Edward Hearn writes:

In an effort to buttress my own understanding of multi-level methods, especially pertaining to those involving instrumental variables, I have been working the examples and the exercises in Jennifer Hill’s and your book.

I can find general answers at the Github repo for ARM examples, but for Chapter 10, Exercise 3 (simulating an IV regression to test assumptions using a binary treatment and instrument) and for the book examples, no code is given and I simply cannot figure out the solution.

My reply:

I have no homework solutions to send. But maybe some blog commenters would like to help out?

Here’s the exercise:


  1. Samuel says:

    When I’ve needed to simulate data from an IV model, I’ve had the best success by thinking about the IV model in terms of potential outcomes and principal strata. I’ll write out a.) what the principal strata are, b.) what my model for the potential outcomes within those principal strata is, and then c.) what my various assumptions say about the distribution of the principal strata and the parameters for the potential outcome models. Then I simulate the potential treatments and potential outcomes for the full sample, followed by simulating the instrument and constructing the observed data based on the instrument values.
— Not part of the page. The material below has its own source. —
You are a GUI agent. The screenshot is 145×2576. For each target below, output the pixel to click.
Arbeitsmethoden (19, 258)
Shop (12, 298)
    This is especially straightforward in the case of a binary instrument and binary treatment variable, as there are then only 4 principal strata to worry about: the well-known Compliers, Defiers, Never Takers and Always Takers. To simulate from these groups, we just need to assign class probabilities to these four principal strata. At this point, we can start adding in model assumptions in terms of how we choose these probabilities. For instance, we can make the monotonicity assumption by assigning a probability of 0 to the Defier class. Then, we can think about a model for the conditional distribution of the potential outcomes within each of these principal strata. For instance, we may model Y(1) | Complier ~ N(mu_{C1}, sigma^2_{C1}) and Y(0) | Complier ~ N(mu_{C0}, sigma^2_{C0}). This tells us that the Complier Average Causal Effect is mu_{C1} – mu_{C0}. Here again we can add in assumptions through our choice of parameters. For instance, the exclusion restriction says that the instrument has no effect on the outcome except through the treatment actually received. In other words, the distribution of Y(1) | Never Taker is the same as the distribution of Y(0) | Never Taker, and similarly for the Always Takers.

    By the way, this paper by Imbens and Rubin is a fantastic explanation of the binary treatment/binary instrument IV model, and shows how to approach IV models in terms of distributions of potential outcomes conditional on principal strata:

    Here’s a short R script demonstrating this approach for the binary instrument/binary treatment IV model under the exclusion restriction:

    n <- 100

    # we'll assume there are only Never Takers and Compliers, with 80% of the population being Compliers

    complier <- rbinom(n, 1, .8)

    # we now generate potential outcomes Y(0) and Y(1) for each person in our sample.
    # we'll use a normal model where for simplicity all variances are equal to 1.
    # we'll also generate Y(0) and Y(1) separately.
    # correlation between potential outcomes can be incorporated by simulating
    # from a bivariate normal distribution.

    Y0 <- Y1 <- rep(NA, n)

    # simulating potential outcomes for compliers.
    # we'll make the CACE equal to 0.5.

    Y0[complier == 1] <- rnorm(sum(complier), mean = 1, sd = 1)
    Y1[complier == 1] <- rnorm(sum(complier), mean = 1.5, sd = 1)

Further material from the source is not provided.